Furore erupted, though, over video recordings made in the cockpits of the A-10s as they repeatedly attacked the convoy. The Ministry of Defence (MoD) initially denied the existence of these recordings.
The video evidence came to light only last week, when it was leaked to the Sun newspaper.
The video shows the pilots, reservists from the Idaho National Guard who had not been in action before, making a series of errors.
Some 12,000 feet up in the air, they saw the British convoy and tried to ascertain whether they were Iraqi vehicles. When a pilot told air controllers that he saw orange markings on the vehicles—signifying coalition troops—and asked whether there were friendly vehicles in the area, he gave vague coordinates and was told that “there are no friendlies this far north on the ground.”
One of the pilots is heard to say, “I want to get that first one before he gets into town.” The other replies, “Get him, get him.” The planes then attacked the convoy twice before receiving the message from base that their targets were British troops. “Abort your mission. It looks like we have a blue-on-blue situation,” is the urgent warning, and then a British voice, “Abort, abort.”
Realising what they had done, one of the pilots says, “I’m going to be sick,” and then, “We’re in jail, dude.” Another is heard weeping, “I’m dead.”
Attention had initially focused on the role of the US authorities in suppressing details of the events leading to Hull’s death. But developments over the last week have made clear that the British authorities were fully complicit in this attempted cover-up.
At the time of the incident, Mrs. Hull said, the MoD told her that cockpit recordings of the attack did not exist. When the tapes finally became public knowledge after almost four years, the MoD claimed rather that they had simply not told Mrs. Hull about their existence. She described it as an “absolute disgrace” that this “vital evidence” should have taken so long to emerge.
In fact, the MoD knew about the existence of the videos immediately after the event. It now emerges that British military liaison officers participated in an investigation into the incident conducted in 2003 by the US Central Command. Arguing that the pilots “believed they were engaging enemy targets based on the best information they had at the time,” the investigation concluded that the two National Guardsmen were not culpable. The incident, they concluded, was accidental. No disciplinary action was taken.
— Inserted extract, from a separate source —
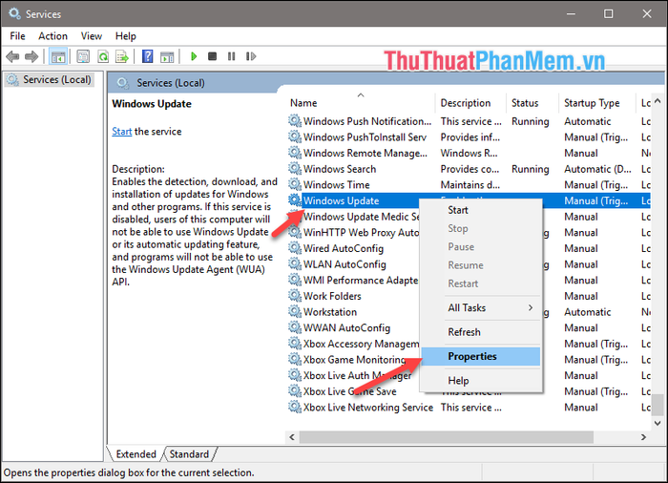Click the green Start Service toolbar icon
The width and height of the screenshot is (668, 483).
194,57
The Sun reported that one of the pilots has subsequently been promoted to colonel with the Air National Guard’s A10 tankbuster training wing, teaching “novices how to dive and strafe targets.”
Faced with the killing and wounding of its own soldiers by its ally, the first response of the MoD was to lie, denying the existence of the recordings even as it participated in exonerating the pilots involved behind closed doors. More was involved than one incident. At issue was the insistence of the US and Britain that their forces must not be held accountable for any of the crimes they committed, even if that meant enabling them to go scot-free when involved in incidences involving one another.
To this end, even when the MoD was unable to deny the existence of the recordings any longer, it attempted to restrict their use.
Matters came to a head last week when Assistant Deputy Coroner Andrew Walker angrily adjourned the inquest for a month, following the MoD’s refusal to release the tape to the court. The MoD said that they did not have the authority for the video to be played in court. Their lawyer said that “high-level diplomacy between US and UK governments” was needed for this agreement.
The Pentagon had said that the video could be seen in court, but only by the coroner and the Hull family under MoD supervision. The press was not to be allowed to see the footage.
After the leak, though, the recordings were in the public domain. (Transcripts and the video itself are widely available online.) As such, the coroner argued that they should be seen in court and the Pentagon agreed. Susan Hull expressed satisfaction that the inquest would be able to use them.
American sources remain angry. A US embassy official in London said that the video had been leaked before the US military authorities had had a chance to make a decision on releasing it. A spokesman for US Central Command, Major David Small, said that as the US and UK shared so much classified information there was simply no need to declassify most of it. As the inquest was at such an early stage, “the process for declassifying the video was never given the opportunity to unfold,” he said. One spokesman described it as “regrettable” that the video was now in the public domain.
The whole incident exposes a military structure that is completely unaccountable.
Once the videos were leaked, government figures sought to minimise the damage by appearing as the champions of openness. The announcement that the video would be released to the court was made through Downing Street. Des Browne, the defence secretary, called the release “the right thing to do.” Foreign Secretary Margaret Beckett urged “as complete an inquest as possible.”
When Conservative Party leader David Cameron went through the motions of asking Prime Minister Tony Blair if he was sure the MoD had not misled the family over the existence of the video, he replied, “I do believe the MoD did act in good faith throughout.”
Susan Hull has indicated that she would have liked to hear the pilots give testimony in person to the inquest. However, her lawyer said, because of the immunity offered to US military personnel they could only be invited to give evidence. “They cannot be compelled to come,” said Mrs. Hull.